GOAL OF THE EXERCISE -
Reproduce the following lines verbatim, all of them, in their original order.

DATA FOR PROCESSING -
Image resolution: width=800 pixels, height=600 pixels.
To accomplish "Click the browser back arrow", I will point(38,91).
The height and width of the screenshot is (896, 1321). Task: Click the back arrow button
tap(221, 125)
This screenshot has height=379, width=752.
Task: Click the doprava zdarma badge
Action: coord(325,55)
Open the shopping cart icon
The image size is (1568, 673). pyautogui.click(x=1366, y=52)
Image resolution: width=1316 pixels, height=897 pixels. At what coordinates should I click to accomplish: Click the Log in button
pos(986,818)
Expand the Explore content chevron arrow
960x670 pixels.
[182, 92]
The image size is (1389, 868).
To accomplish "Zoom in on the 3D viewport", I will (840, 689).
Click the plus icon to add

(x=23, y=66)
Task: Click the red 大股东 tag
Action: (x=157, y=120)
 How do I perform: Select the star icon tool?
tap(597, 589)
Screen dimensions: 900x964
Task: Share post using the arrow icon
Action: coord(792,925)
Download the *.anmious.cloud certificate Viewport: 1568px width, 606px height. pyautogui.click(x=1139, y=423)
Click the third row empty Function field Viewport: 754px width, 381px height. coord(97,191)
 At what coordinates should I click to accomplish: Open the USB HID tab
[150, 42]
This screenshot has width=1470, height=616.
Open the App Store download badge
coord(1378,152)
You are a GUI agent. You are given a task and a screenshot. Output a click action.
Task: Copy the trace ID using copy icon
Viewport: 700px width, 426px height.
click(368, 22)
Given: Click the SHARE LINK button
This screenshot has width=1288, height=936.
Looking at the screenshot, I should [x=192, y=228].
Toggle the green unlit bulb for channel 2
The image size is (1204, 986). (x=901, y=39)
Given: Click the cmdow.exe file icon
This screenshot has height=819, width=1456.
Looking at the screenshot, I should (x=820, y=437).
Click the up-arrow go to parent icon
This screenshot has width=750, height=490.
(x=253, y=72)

TASK RESULT -
Image resolution: width=800 pixels, height=600 pixels.
To accomplish "Click the browser back arrow", I will point(38,91).
The height and width of the screenshot is (896, 1321). Task: Click the back arrow button
tap(221, 125)
This screenshot has height=379, width=752.
Task: Click the doprava zdarma badge
Action: coord(325,55)
Open the shopping cart icon
The image size is (1568, 673). pyautogui.click(x=1366, y=52)
Image resolution: width=1316 pixels, height=897 pixels. At what coordinates should I click to accomplish: Click the Log in button
pos(986,818)
Expand the Explore content chevron arrow
960x670 pixels.
[182, 92]
The image size is (1389, 868).
To accomplish "Zoom in on the 3D viewport", I will (840, 689).
Click the plus icon to add

(x=23, y=66)
Task: Click the red 大股东 tag
Action: (x=157, y=120)
 How do I perform: Select the star icon tool?
tap(597, 589)
Screen dimensions: 900x964
Task: Share post using the arrow icon
Action: coord(792,925)
Download the *.anmious.cloud certificate Viewport: 1568px width, 606px height. pyautogui.click(x=1139, y=423)
Click the third row empty Function field Viewport: 754px width, 381px height. coord(97,191)
 At what coordinates should I click to accomplish: Open the USB HID tab
[150, 42]
This screenshot has width=1470, height=616.
Open the App Store download badge
coord(1378,152)
You are a GUI agent. You are given a task and a screenshot. Output a click action.
Task: Copy the trace ID using copy icon
Viewport: 700px width, 426px height.
click(368, 22)
Given: Click the SHARE LINK button
This screenshot has width=1288, height=936.
Looking at the screenshot, I should [x=192, y=228].
Toggle the green unlit bulb for channel 2
The image size is (1204, 986). (x=901, y=39)
Given: Click the cmdow.exe file icon
This screenshot has height=819, width=1456.
Looking at the screenshot, I should (x=820, y=437).
Click the up-arrow go to parent icon
This screenshot has width=750, height=490.
(x=253, y=72)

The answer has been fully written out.